The Strandzha Commune or Strandzha Republic was a short-lived anarchist commune. It was proclaimed during the Preobrazhenie Uprising in 1903 by Internal Macedonian Adrianople Revolutionary Organization rebels in Strandzha, in the Adrianople Vilayet of the Ottoman Empire.

History
By 1903, the anarchist Mihail Gerdzhikov was elected as a commander of the Internal Macedonian Revolutionary Organisation's armed guerrilla wing in Thrace, the so-called Mortal Combat Body  which helped stage a revolt against the Ottomans in Adrianople Vilayet.

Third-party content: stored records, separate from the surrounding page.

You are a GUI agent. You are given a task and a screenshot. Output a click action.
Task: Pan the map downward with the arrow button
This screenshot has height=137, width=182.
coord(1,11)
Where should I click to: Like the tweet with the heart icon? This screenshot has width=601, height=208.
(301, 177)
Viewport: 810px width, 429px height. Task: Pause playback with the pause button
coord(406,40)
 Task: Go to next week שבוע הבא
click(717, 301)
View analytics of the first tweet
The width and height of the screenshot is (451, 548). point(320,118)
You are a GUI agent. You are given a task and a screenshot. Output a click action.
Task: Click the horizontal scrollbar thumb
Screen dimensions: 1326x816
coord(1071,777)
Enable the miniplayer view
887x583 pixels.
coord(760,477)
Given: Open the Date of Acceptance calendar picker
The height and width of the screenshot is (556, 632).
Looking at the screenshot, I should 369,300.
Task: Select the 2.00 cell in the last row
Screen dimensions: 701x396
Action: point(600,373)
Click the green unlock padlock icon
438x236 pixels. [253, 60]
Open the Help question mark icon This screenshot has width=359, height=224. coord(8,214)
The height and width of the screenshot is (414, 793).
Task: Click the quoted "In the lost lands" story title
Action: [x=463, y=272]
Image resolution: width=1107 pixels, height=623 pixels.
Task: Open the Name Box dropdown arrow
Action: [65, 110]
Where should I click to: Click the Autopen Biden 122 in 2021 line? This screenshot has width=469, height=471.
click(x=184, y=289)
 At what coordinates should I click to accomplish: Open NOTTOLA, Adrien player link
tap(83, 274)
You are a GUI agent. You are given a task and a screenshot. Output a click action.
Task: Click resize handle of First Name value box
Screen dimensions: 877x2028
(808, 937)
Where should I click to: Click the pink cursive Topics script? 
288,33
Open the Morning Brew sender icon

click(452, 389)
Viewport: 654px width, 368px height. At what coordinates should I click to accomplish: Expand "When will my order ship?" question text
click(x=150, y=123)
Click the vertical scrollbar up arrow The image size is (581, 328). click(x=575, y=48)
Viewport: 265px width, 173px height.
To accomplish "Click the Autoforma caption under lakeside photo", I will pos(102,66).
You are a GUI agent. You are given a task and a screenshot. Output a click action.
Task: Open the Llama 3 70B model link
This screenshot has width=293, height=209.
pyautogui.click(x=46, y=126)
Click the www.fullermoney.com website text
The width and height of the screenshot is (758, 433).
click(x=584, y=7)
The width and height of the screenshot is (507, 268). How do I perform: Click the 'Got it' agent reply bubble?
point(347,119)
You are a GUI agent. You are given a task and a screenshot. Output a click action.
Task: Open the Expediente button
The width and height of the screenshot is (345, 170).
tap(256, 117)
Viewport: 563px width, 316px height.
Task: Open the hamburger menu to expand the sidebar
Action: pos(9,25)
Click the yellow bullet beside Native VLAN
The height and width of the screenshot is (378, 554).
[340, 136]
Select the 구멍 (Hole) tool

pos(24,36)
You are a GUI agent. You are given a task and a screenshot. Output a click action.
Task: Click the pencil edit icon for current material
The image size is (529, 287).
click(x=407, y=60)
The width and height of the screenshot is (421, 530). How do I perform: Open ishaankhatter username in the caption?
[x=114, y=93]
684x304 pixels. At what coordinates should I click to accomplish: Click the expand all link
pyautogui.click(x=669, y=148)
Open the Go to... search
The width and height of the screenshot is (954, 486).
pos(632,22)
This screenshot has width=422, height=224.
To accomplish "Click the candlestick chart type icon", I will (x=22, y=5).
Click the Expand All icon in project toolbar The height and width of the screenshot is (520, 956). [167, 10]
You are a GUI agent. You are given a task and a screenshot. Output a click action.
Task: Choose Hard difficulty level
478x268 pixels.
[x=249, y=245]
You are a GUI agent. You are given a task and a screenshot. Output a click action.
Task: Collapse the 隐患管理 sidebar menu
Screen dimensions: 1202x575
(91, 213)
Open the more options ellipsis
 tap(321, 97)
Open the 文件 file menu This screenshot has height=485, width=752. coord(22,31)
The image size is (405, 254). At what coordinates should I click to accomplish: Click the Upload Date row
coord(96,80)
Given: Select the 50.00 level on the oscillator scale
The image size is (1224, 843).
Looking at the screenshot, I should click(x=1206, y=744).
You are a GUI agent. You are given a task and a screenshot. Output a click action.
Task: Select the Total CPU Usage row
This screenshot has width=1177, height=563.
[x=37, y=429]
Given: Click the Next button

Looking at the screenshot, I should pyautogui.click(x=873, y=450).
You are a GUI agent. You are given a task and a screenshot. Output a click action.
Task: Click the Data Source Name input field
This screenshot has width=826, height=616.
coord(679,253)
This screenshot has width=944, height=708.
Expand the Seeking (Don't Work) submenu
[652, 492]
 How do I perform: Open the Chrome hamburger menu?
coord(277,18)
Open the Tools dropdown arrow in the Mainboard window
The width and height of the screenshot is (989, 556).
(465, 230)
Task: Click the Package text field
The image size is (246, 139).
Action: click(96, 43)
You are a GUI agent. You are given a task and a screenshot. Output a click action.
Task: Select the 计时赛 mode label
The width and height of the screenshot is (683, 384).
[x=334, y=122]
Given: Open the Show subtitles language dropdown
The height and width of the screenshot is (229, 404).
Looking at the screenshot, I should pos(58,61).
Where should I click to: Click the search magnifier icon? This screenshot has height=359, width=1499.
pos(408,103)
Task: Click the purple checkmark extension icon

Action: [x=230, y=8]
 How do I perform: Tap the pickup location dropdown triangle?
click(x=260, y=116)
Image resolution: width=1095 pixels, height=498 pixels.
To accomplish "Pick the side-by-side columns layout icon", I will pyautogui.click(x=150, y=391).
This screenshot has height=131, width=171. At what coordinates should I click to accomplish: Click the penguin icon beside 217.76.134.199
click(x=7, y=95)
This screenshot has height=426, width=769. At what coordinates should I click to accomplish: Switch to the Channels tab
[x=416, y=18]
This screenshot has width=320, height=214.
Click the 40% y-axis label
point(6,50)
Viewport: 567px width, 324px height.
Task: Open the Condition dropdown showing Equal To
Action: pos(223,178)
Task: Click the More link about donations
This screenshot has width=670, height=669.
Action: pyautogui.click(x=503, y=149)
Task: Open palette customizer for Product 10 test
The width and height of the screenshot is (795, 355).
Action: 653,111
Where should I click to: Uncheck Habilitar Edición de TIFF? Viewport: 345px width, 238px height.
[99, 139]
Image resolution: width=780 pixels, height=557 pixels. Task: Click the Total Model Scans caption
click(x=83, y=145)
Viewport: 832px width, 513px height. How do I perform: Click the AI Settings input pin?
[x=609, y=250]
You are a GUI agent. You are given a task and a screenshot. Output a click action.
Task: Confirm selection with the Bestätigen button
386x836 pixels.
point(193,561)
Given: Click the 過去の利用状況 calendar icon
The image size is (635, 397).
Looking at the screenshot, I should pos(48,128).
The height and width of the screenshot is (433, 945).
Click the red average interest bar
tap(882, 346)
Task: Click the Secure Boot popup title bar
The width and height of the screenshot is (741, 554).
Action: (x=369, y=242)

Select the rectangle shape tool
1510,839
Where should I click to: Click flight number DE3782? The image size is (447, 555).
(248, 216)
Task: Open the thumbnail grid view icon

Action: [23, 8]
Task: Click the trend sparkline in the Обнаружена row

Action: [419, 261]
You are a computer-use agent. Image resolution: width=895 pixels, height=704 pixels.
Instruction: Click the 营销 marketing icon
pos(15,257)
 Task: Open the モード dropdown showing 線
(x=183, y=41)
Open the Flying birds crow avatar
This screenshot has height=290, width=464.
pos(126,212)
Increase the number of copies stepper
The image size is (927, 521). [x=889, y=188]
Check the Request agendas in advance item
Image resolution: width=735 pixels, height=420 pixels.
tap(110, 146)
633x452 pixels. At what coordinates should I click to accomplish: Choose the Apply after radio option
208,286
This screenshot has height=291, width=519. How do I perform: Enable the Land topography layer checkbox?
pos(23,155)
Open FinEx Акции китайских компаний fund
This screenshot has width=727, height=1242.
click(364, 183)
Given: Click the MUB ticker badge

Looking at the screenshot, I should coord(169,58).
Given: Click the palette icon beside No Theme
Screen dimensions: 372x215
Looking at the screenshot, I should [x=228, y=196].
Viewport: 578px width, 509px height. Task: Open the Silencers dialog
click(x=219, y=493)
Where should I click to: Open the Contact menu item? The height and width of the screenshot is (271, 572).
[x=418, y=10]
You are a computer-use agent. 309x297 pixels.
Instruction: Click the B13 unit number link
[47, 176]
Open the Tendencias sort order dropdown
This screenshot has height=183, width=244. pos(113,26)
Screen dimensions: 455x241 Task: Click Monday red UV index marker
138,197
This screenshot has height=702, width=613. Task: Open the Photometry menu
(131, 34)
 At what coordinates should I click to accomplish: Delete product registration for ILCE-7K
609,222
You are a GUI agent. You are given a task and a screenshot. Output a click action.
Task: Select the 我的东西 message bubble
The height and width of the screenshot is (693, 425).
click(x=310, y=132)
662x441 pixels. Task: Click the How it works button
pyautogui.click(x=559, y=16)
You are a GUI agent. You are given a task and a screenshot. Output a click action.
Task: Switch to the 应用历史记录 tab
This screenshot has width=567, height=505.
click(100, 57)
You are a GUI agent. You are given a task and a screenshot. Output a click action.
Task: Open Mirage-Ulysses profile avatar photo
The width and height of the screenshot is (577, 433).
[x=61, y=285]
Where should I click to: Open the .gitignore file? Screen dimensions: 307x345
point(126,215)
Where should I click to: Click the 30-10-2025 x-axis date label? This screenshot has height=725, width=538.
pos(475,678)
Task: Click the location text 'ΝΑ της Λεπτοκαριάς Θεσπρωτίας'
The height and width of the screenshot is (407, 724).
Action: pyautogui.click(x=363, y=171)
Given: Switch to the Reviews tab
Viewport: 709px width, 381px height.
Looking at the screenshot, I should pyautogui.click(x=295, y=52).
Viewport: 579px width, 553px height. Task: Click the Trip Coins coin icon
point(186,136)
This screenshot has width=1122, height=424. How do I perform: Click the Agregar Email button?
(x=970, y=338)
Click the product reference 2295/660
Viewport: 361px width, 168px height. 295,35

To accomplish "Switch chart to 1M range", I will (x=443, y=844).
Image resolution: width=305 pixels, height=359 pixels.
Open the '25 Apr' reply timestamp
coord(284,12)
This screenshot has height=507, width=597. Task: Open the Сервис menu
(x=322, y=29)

In the Ilinden–Preobrazhenie Uprising Gerdzhikov's forces about 2,000 strong, facing a Turkish garrison of 10,000 well-armed troops, managed to establish a liberated zone in the Strandzha Mountains, centered in  Vasiliko. This successful mass uprising, supported by militia, allowed the rebels to capture most of East Thrace, settling in Malko Tarnovo. The new "Strandzha Commune" was established and maintained for almost a month. In the region, under the influence of the anarcho-communist views of Gerdzhikov and the leadership of the Odrinsk revolutionary district, a new communal management system was established where all issues were resolved by mutual agreements between the Bulgarians and Greeks.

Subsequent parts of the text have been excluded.